Please set down exactly the lines of the listing below from the line containing "Image resolution: width=1561" through the line containing "The image size is (1438, 840).", both lines included, leaving out all other lines.

- _Information provided_
--- --- ---
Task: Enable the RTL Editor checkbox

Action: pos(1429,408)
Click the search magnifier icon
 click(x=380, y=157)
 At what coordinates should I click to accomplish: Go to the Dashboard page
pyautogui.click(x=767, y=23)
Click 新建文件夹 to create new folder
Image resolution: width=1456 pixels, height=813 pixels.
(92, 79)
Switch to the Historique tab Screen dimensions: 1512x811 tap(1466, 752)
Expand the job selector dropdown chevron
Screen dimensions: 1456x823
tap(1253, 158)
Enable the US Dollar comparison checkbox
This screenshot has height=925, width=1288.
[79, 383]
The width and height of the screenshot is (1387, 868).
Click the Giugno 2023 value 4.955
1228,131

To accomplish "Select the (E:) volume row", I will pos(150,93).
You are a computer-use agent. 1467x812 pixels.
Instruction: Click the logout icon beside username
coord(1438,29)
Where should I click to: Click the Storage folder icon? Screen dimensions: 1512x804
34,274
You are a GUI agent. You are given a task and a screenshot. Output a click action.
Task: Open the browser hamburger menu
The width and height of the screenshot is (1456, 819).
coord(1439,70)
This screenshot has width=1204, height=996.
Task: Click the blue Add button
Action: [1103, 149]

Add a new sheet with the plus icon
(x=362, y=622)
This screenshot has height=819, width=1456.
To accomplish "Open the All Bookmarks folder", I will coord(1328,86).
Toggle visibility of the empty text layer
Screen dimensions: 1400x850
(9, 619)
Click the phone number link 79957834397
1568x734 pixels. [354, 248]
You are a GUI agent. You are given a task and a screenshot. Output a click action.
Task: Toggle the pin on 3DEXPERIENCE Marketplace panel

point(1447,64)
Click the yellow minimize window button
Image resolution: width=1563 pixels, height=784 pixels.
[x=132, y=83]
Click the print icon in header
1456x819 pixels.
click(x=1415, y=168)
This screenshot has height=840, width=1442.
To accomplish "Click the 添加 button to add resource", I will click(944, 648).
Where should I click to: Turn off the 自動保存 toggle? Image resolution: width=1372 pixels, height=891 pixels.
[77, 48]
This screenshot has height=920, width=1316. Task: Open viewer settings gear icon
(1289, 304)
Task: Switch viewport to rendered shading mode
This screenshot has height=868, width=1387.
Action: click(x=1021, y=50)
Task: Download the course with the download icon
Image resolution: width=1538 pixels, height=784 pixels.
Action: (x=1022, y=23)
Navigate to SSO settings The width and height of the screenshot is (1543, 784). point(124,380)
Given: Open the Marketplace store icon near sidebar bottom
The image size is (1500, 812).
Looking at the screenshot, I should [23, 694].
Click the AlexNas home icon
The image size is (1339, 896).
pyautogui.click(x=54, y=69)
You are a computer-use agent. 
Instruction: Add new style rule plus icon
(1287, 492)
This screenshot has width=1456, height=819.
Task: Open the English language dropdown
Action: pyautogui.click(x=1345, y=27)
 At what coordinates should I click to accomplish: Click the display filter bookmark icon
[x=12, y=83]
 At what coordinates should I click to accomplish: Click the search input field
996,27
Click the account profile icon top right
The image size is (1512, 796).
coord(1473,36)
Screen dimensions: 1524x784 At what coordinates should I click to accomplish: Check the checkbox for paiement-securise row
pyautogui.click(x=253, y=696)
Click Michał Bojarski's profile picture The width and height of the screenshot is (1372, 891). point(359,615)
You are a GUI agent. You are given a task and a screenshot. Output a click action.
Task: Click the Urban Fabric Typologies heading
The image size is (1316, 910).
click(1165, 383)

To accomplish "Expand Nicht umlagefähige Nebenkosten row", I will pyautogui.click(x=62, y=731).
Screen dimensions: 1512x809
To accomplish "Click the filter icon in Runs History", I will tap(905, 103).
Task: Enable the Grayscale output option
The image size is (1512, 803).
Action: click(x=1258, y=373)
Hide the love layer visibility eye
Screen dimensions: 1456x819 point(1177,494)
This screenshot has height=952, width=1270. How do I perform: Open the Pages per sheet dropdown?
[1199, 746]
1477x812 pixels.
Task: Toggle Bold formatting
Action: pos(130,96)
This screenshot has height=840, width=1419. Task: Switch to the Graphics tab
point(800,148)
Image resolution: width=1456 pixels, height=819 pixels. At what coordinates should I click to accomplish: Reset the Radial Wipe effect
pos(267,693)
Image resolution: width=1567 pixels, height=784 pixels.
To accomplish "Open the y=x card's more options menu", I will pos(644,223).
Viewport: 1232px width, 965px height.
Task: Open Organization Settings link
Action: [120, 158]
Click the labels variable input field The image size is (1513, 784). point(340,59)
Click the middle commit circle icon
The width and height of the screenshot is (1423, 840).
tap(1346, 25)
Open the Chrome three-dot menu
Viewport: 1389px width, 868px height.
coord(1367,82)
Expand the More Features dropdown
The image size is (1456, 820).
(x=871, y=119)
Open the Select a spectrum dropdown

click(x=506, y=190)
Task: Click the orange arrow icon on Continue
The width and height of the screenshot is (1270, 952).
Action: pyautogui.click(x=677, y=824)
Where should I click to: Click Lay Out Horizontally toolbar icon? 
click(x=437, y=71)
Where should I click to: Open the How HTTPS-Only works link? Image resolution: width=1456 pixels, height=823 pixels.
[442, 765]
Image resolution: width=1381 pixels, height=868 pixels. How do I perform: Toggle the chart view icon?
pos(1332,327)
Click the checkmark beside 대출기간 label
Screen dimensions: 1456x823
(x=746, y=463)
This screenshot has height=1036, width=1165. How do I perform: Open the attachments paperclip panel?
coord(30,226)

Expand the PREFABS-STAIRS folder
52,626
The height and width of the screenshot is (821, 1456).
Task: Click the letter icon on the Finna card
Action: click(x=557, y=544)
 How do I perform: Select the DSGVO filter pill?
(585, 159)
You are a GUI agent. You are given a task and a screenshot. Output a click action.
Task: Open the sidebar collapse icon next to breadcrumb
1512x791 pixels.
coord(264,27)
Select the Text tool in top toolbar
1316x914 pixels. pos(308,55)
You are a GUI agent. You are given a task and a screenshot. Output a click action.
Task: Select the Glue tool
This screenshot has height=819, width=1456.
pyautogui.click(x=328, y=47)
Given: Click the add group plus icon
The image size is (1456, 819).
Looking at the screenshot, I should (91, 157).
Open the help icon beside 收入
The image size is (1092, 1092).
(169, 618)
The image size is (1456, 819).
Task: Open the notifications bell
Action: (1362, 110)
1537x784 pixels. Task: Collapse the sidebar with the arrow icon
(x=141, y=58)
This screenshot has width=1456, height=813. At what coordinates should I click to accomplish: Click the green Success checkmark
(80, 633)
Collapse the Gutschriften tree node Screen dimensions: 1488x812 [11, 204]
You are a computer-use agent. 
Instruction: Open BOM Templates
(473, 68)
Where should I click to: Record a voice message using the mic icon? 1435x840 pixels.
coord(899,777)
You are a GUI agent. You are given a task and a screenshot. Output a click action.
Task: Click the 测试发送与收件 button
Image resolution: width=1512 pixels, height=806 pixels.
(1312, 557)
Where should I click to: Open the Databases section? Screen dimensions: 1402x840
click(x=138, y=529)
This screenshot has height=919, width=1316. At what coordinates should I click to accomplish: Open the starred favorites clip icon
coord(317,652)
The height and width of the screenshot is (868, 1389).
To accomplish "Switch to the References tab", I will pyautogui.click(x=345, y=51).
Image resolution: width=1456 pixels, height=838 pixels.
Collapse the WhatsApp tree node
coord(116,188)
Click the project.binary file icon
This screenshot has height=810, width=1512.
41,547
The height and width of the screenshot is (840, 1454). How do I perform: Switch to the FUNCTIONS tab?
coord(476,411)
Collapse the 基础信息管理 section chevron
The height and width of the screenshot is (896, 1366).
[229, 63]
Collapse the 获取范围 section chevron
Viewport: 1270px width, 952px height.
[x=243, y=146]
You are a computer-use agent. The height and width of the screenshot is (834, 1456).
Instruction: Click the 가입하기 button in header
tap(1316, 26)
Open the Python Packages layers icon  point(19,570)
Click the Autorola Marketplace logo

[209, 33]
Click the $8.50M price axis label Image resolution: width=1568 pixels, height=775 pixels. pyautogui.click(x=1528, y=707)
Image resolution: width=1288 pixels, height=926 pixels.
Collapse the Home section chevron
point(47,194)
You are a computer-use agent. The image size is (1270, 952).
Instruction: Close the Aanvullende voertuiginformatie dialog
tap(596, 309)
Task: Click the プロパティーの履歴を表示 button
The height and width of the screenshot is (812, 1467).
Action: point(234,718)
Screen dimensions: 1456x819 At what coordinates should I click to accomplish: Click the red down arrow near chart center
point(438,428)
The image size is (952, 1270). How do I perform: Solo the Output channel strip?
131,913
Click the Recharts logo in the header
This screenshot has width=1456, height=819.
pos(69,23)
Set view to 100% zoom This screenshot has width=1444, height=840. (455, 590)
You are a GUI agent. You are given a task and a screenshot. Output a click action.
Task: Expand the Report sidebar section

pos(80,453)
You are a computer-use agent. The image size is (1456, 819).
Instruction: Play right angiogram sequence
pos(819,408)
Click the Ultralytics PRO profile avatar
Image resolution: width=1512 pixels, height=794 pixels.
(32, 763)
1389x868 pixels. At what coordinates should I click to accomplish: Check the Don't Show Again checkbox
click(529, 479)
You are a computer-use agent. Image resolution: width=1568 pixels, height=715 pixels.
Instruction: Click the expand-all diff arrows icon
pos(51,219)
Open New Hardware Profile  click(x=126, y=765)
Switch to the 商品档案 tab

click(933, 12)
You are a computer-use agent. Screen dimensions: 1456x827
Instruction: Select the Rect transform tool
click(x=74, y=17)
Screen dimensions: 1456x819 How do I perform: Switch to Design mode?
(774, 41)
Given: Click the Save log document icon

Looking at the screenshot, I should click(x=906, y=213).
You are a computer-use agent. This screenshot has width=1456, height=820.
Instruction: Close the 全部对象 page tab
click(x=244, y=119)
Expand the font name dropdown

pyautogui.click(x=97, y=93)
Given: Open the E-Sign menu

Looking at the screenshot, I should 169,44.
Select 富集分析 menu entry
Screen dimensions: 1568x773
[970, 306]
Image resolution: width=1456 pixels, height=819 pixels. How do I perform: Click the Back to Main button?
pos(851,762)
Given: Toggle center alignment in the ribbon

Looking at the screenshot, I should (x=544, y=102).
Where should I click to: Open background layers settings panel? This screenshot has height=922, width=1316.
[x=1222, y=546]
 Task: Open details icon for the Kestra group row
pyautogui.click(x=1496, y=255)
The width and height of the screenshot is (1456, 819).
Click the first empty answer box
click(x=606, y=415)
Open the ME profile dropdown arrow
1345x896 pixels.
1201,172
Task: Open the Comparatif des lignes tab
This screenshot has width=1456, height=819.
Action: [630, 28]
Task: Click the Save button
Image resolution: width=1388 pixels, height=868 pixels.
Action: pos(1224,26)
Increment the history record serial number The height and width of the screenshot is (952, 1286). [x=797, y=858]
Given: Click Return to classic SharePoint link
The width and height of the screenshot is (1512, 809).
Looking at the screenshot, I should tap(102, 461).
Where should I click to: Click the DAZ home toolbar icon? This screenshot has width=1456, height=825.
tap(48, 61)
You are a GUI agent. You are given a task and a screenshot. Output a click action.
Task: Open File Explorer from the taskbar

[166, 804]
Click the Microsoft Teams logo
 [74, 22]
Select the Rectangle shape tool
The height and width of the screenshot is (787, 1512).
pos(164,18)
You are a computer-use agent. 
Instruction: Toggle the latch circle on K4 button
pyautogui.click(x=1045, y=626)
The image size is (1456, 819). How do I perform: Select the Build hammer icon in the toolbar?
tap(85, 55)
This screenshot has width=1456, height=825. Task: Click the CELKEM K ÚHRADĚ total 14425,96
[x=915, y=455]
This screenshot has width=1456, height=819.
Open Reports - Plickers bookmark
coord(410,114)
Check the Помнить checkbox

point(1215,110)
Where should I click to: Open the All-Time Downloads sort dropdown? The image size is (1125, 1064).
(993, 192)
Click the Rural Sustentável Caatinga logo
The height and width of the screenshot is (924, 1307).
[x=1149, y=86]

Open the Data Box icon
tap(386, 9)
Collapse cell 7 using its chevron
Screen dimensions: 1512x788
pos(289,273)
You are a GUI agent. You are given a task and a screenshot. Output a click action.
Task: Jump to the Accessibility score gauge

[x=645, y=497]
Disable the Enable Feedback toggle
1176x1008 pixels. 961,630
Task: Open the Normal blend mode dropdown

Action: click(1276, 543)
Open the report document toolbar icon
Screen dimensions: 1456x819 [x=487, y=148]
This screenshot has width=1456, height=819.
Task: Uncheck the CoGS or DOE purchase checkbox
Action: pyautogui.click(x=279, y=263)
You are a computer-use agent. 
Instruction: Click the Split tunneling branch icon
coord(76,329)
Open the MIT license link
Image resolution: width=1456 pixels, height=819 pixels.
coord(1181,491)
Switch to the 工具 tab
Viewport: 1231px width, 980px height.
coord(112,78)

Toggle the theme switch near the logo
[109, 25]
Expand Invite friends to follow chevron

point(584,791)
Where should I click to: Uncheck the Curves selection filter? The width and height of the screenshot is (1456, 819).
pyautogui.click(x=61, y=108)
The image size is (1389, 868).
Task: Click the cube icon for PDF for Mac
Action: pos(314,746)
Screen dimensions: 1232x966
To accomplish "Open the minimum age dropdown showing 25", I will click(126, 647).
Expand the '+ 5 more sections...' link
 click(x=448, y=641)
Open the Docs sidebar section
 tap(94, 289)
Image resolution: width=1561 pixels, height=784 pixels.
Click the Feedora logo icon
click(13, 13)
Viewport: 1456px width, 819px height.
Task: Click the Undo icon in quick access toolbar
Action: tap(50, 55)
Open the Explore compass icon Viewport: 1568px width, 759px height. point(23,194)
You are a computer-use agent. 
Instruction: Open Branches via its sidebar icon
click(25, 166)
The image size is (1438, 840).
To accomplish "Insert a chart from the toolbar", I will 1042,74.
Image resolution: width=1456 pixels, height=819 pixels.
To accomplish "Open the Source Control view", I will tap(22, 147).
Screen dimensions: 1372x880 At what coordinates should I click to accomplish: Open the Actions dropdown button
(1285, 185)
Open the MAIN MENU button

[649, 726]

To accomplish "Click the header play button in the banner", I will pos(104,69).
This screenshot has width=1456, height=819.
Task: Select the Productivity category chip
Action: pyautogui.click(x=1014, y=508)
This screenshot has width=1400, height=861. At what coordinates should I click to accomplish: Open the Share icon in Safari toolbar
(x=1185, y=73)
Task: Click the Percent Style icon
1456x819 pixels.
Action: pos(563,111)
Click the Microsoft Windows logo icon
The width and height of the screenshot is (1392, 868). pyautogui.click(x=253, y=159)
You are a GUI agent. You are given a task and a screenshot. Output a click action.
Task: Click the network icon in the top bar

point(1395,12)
--- --- ---
- _Response below_
Image resolution: width=1561 pixels, height=784 pixels.
Click the Feedora logo icon
click(13, 13)
Viewport: 1456px width, 819px height.
Task: Click the Undo icon in quick access toolbar
Action: tap(50, 55)
Open the Explore compass icon Viewport: 1568px width, 759px height. point(23,194)
You are a computer-use agent. 
Instruction: Open Branches via its sidebar icon
click(25, 166)
The image size is (1438, 840).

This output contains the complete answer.